United States Bankruptcy Court, W.D. Tennessee, Western Division
Apr 1, 1996
Case No. 91-26267-K, Adv. Proc. No. 95-0630 (Bankr. W.D. Tenn. Apr. 1, 1996)

Opinion

Case No. 91-26267-K, Adv. Proc. No. 95-0630.

April 1, 1996

Hallie A. Plitman, Esquire, Memphis, TN, Attorney for the Plaintiffs.

Mrs. Stephanie Randle, Memphis, TN, Plaintiff-Debtor.

Donald A. Forrest, Esquire, West Memphis, AR., Attorney for the Defendants.

Sean M. Haynes, Esquire, Memphis, TN, Attorney for GMAC.

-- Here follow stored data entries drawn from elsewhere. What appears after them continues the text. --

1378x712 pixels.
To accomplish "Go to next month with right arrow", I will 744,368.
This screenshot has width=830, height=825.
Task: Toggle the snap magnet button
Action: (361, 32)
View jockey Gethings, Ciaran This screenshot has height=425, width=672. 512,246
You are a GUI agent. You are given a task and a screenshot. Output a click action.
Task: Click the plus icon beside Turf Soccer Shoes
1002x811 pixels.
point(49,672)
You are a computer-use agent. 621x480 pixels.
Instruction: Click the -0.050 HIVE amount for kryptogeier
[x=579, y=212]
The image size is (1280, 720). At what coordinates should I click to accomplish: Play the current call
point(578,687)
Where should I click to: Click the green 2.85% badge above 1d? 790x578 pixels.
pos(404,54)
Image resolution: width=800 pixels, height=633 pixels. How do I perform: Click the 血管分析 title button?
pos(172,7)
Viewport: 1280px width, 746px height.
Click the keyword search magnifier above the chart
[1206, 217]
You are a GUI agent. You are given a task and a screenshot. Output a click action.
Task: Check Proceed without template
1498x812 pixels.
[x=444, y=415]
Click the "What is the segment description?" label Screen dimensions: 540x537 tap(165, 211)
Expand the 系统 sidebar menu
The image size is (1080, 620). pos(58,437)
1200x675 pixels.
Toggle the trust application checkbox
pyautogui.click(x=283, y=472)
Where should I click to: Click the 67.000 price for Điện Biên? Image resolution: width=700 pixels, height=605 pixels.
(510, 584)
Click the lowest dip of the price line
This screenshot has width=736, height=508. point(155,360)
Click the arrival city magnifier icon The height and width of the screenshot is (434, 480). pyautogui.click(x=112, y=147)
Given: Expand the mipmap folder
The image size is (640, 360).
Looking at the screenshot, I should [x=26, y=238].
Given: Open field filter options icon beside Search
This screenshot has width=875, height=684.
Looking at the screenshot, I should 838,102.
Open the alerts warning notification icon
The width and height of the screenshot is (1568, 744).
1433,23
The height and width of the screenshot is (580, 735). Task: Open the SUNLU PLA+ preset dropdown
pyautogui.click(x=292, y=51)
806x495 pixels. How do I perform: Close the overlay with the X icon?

MEMORANDUM AND ORDER COMBINED WITH RELATED ORDERS AND NOTICE OF THE ENTRY THEREOF


This bifurcated trial came on to be heard on March 28, 1996, upon the complaint of the abovenamed plaintiffs, Stephanie A. Randle and Shirley Smith, seeking the imposition of sanctions and damages against the above-named defendants, Ronnie Dodson, Beverly Dodson, and Jackson Auto Salvage, pursuant to 11 U.S.C. § 362(h).

The narrow and limited question for judicial determination here is whether or not the abovenamed defendants have "willfully" violated the automatic stay provisions provided by 11 U.S.C. § 362(a).

By virtue of 28 U.S.C. § 157(b)(2)(G), (A), and (O) and In re Depew, 51 B.R. 1010 (Bankr. E.D. Tenn. 1985), this is a core proceeding.

Based on statements of counsel, the sworn testimony of the parties and witnesses, the 16 trial exhibits, and the entire case record as a whole, the following shall constitute the Court's findings of fact and conclusions of law in accordance with FED. R. BANKR. P. 7052.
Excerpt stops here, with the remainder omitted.